A Polícia Civil do Rio Grande do Norte concluiu o inquérito que investigou atos de transfobia cometidos contra a vereadora Thabatta Pimenta durante uma sessão ordinária da Câmara Municipal de Natal, em 20 de maio de 2025.
Na ocasião, a Casa Legislativa votava o projeto que concederia o título de cidadão natalense ao ex-presidente da República, Jair Bolsonaro. A vereadora foi alvo de insultos por parte de pessoas presentes na galeria, que se opunham à posição contrária dela em relação à honraria. Entre os comentários registrados em vídeo estavam frases como: “chora, mulher do Paraguai”, “tem os dois sexos: macho e fêmea” e “ela é mulher?
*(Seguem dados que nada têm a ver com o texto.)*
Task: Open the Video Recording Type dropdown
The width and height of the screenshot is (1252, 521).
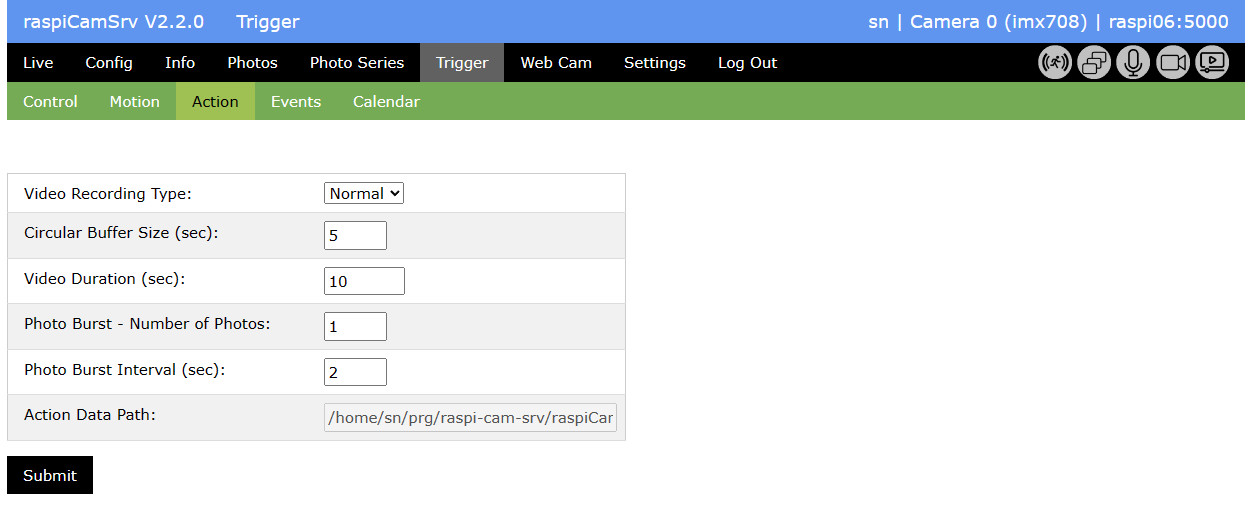Action: 364,194
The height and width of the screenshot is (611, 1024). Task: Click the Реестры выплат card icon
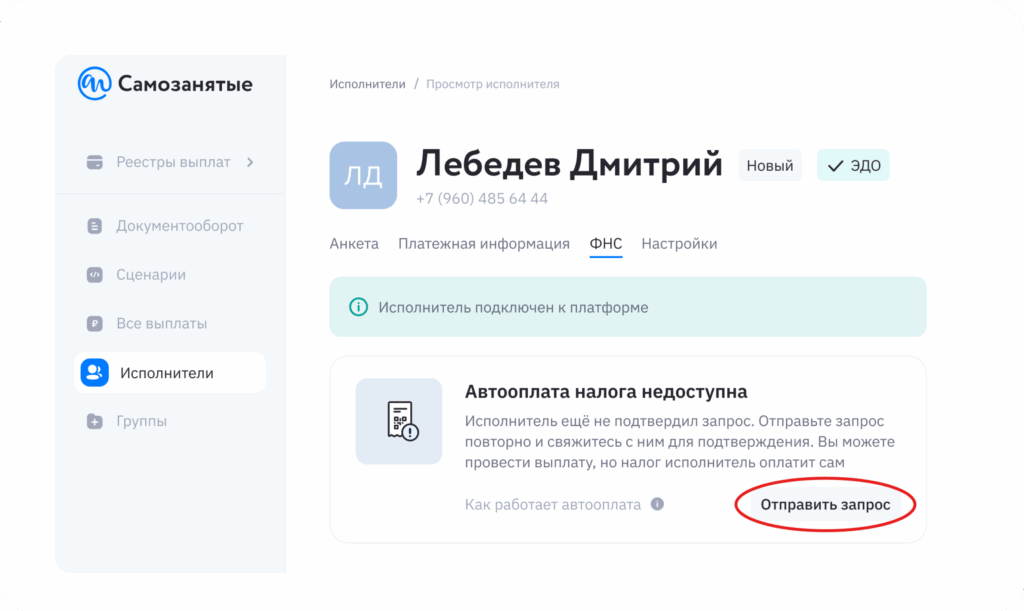95,162
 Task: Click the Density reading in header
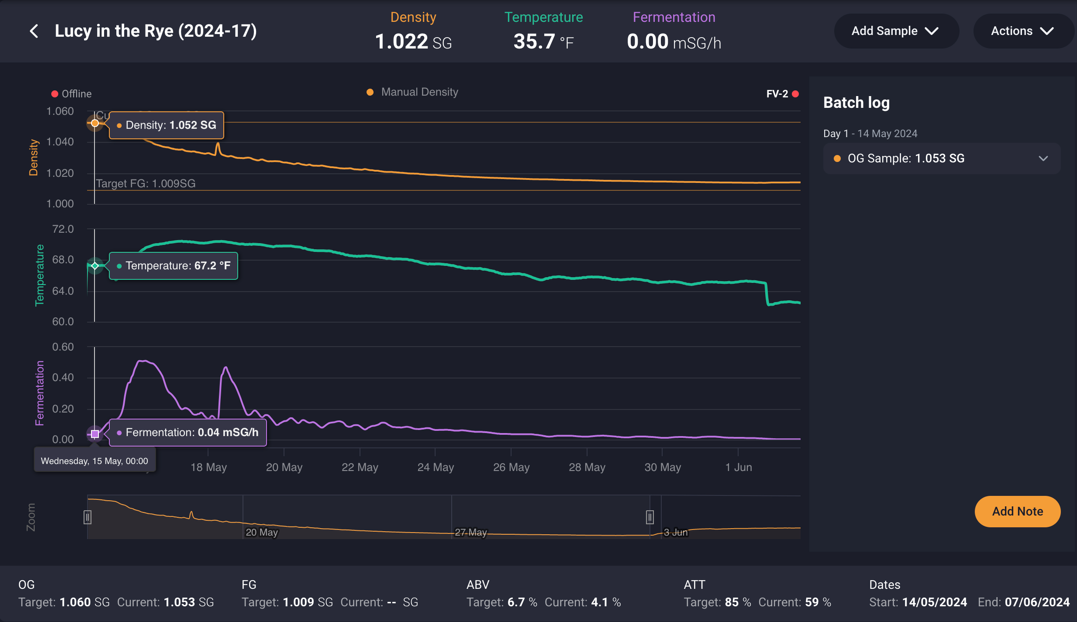[412, 41]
Não é. Eu sou!”.
Segundo a Delegacia Especializada em Crimes de Racismo, Intolerância e Discriminação (DECRID), duas mulheres e um homem foram indiciados pelos crimes de discriminação e injúria em razão de identidade de gênero, previstos nos artigos 2º-A e 20 da Lei nº 7.716/1989.
O inquérito contou com análise de imagens, depoimentos de testemunhas e laudos periciais da Polícia Científica, que confirmaram a correspondência de voz entre uma das investigadas e as falas ofensivas. Testemunhas também confirmaram que os ataques foram dirigidos especificamente à vereadora por ela ser mulher trans.
O relatório final destacou que os atos ocorreram em ambiente público e durante o exercício da função parlamentar da vítima, caracterizando transfobia. O inquérito já foi encaminhado à Justiça para a adoção das medidas legais cabíveis.